Крысолов пересказал ему все свои — и немного Хрясивых — приключения.

Старик собрал бороду в кулак и задумался.

— Слыхал я об этой Фее. Может, даже и грибы ей сам продал — говорю же: вчерашнего дня не помню, — неубедительно проговорил дед, бегая глазами, — бесчинствует она по лесам. Непорядок это! Но когда у вас, в Европах, порядок-то был! Толерантность одна! Эх, мы бы её быстро приструнили! Я тебе вот что скажу, малый: если девка так чудит, и даром, что Фея, мужика ей надо! А может, мужик есть, да не её! Я сплетни не собираю, эт тебе к Кикиморе надо. У неё болото с Русльей рекой граничит, а та, знамо дело, в Озеро Фей впадает. Ну всё, бывайте, робяты! Не поминайте лихом и всуе! И Лихо всуе!

С этими словами и коротким пшиком он растворился в воздухе, а реальность вокруг начала стремительно меняться: сосны, что стояли вокруг ровнёхонькие, вдруг сгорбились и искорёжились, почва под ногами стала зыбкой, воздух заполнил зловонный туман. Происходящее, словно опровергало утверждение о том, что сказка быстрее дела. На деле выходило наоборот.

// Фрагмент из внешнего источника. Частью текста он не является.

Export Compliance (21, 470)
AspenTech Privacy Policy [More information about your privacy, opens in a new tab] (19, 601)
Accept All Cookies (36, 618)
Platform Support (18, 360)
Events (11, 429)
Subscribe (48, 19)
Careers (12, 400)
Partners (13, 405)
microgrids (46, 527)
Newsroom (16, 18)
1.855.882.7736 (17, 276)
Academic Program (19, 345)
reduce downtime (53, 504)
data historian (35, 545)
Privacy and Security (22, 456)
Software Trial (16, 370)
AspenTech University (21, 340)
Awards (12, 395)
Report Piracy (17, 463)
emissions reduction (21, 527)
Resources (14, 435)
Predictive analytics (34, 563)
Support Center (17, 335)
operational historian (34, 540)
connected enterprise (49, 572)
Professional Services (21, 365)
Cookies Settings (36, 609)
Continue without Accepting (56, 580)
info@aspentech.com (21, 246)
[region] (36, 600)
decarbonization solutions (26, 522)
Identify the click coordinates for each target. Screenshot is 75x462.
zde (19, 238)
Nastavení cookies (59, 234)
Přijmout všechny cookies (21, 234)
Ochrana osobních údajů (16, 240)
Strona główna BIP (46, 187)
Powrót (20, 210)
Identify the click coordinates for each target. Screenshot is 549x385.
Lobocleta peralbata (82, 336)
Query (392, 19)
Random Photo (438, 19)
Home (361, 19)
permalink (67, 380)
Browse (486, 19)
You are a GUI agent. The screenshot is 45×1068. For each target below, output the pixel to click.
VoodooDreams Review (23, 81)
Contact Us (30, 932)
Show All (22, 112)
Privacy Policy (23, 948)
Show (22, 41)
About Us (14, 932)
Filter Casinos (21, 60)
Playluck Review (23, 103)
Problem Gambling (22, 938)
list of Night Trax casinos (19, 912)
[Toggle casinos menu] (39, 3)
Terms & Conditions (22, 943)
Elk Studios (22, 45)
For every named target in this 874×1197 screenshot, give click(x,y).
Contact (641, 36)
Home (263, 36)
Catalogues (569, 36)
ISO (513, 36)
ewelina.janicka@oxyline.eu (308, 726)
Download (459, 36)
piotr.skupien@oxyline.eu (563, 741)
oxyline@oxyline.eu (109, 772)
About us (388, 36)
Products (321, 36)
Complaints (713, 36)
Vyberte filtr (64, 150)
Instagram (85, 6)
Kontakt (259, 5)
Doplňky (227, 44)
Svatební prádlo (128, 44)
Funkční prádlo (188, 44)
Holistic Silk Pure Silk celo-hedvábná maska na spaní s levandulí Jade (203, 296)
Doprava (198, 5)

Гюнтер едва успел подумать, что недолюбливает Кикимору, и у той есть причины платить ему взаимностью. Мысль эта ещё не успела сформироваться окончательно, как рядом раздалось противное хихиканье и тоненький голосок ехидно спросил:

— Чего изволите, господа иностранные подданные?

Рядом возникло премерзкое существо, больше похожее на поросшую тиной корягу, чем на женщину.

— Да так, разговорчик есть, — бросил Гюнтер, складывая руки на груди и отодвигаясь подальше.

— А кто тебе сказал, что я вообще с тобой разговаривать хочу! — проскрипела карга. — Ты крысок изводишь, подлец!

— Слушай, давай вопросы экологии потом обсудим, Зелёная ты наша!

— Э нет! — Кикимора пригрозила ему узловатым, что сучок, пальцем. — Я с тобой вообще ни о чём говорить не стану… А вот с ним, — закусив губу, она стала обходить Хряся: — Мой любимый цвет! Мой любимый размер!

Только вот Хрясь, судя по тому, как попятился, такому знакомству был вовсе не рад.

— Что насуворился, аль не мила я тебе? — покручинилась Кикимора. — А если так! — и рухнула наземь. Но едва коснулась её, как вскочила красной девицей. И не беда, что зелёной. Зато с косою до пят и глазами в пол-лица, зеленющими да омутными. И Хрясь не устоял, рухнул в их водоворот, оказавшись вовлечённым в страстный поцелуй.

Гюнтер схватился за голову и глухо застонал. Так тесно дружить фольклорами в его планы не входило.